Create Stunning Images with Just 10 Lines of NumPy Code

NumPy can be used for image creation and visualization, allowing you to produce various types of images with just a few lines of code. By importing only NumPy (and optionally PIL for display or saving) and using Matplotlib's ColorMap for richer colors, you can explore interactive programming and generate impressive graphics.

1. Import Modules

Import NumPy, PIL's Image module, and Matplotlib's cm module (optional for color mapping).

import numpy as np
from PIL import Image
from matplotlib import cm as mplcm

2. Basic Drawing Process

Use Image.fromarray() to convert a NumPy array to a PIL image. The array must be of type np.uint8 (or np.ubyte). The example creates a 100×300 random grayscale image and displays it.

im = np.random.randint(0, 255, (100, 300), dtype=np.uint8)
im = Image.fromarray(im)
im.show()  # or im.save('gray_300_100.jpg')

3. Generate Random Color Image

By generating a three‑channel array, you obtain a random RGB image.

im = np.random.randint(0, 255, (100, 300, 3), dtype=np.uint8)
Image.fromarray(im, mode='RGB').show()

4. Generate Gradient Image

Use np.linspace() to create linear gradients for each color channel, repeat them with np.tile(), and stack with np.dstack() to form a gradient image.

r = np.tile(np.linspace(192, 255, 300, dtype=np.uint8), (600, 1)).T
g = np.tile(np.linspace(192, 255, 600, dtype=np.uint8), (300, 1))
b = np.ones((300, 600), dtype=np.uint8) * 224
im = np.dstack((r, g, b))
Image.fromarray(im, mode='RGB').show()

5. Draw Curve on Gradient Background

After locating specific rows and columns, modify their colors to draw a curve.

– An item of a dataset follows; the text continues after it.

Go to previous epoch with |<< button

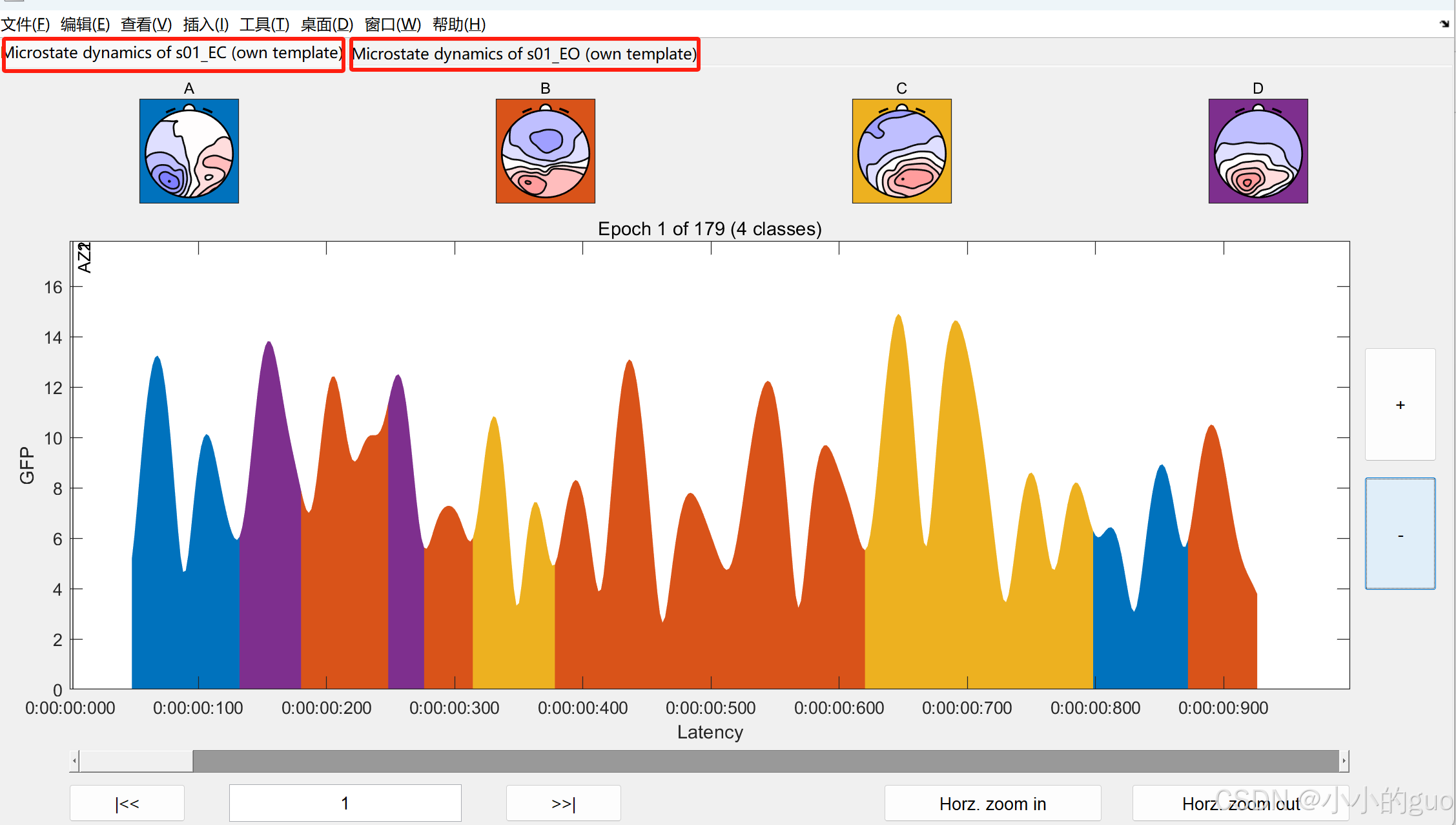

r = np.tile(np.linspace(192, 255, 300, dtype=np.uint8), (600, 1)).T
g = np.tile(np.linspace(192, 255, 600, dtype=np.uint8), (300, 1))
b = np.ones((300, 600), dtype=np.uint8) * 224
im = np.dstack((r, g, b))
x = np.arange(600)
y = np.sin(np.linspace(0, 2*np.pi, 600))
y = np.int32((y+1)*0.9*300/2 + 0.05*300)
for i in range(0, 150, 6):
    im[y[:-i], (x+i)[:-i]] = np.array([255, 0, 255])
Image.fromarray(im, mode='RGB').show()

6. Use ColorMap (Color Mapping)

ColorMaps transform numeric data into visually appealing colors. Matplotlib provides 82 maps across several categories (uniform, sequential, diverging, cyclic, etc.). Example code shows how to retrieve a map, query its size, and obtain specific colors.

cm1 = mplcm.get_cmap('jet')   # 256 colors
cm1.N
cm1(0)          # first color
cm1(128)        # middle color
cm1(255)        # last color
cm2 = mplcm.get_cmap('Paired')  # 12 colors
cm2.N
cm2(0)
cm2(11)

7. Demonstrate NumPy's Power

Create coordinate grids for an image of size 9×7, shift them to center at (0,0), and compute Euclidean distances with np.hypot(). These distances can then be mapped to colors using the chosen ColorMaps.

w, h = 9, 7
i = np.repeat(np.arange(h), w).reshape(h, w)
j = np.tile(np.arange(w), (h, 1))
i = i - h//2
j = j - w//2
d = np.hypot(i, j)

8. Custom Drawing Function

The function draw_picture combines the previous steps: it builds coordinate grids, computes distances, applies a primary ColorMap to the whole image, selects a region where j*j < 10*i, and recolors that region with a secondary ColorMap.

def draw_picture(w, h, cm1='jet', cm2='Paired'):
    cm1, cm2 = mplcm.get_cmap(cm1), mplcm.get_cmap(cm2)
    colormap1 = np.array([cm1(k) for k in range(cm1.N)])
    colormap2 = np.array([cm2(k) for k in range(cm2.N)])
    i, j = np.repeat(np.arange(h), w).reshape(h, w)-h//2, np.tile(np.arange(w), (h, 1))-w//2
    d = np.hypot(i, j)
    e = d[(j*j/10) < i]
    d = np.int32((cm1.N-1)*(d-d.min())/(d.max()-d.min()))
    d = np.uint8(255*colormap1[d])
    e = np.int32((cm2.N-1)*(e-e.min())/(e.max()-e.min()))
    d[(j*j/10) < i] = np.uint8(255*colormap2[e])
    Image.fromarray(d).show()

draw_picture(1200, 900, cm1='jet', cm2='Paired')

Running the above code reproduces the opening illustration, demonstrating how a few NumPy operations can create complex and colorful visual art.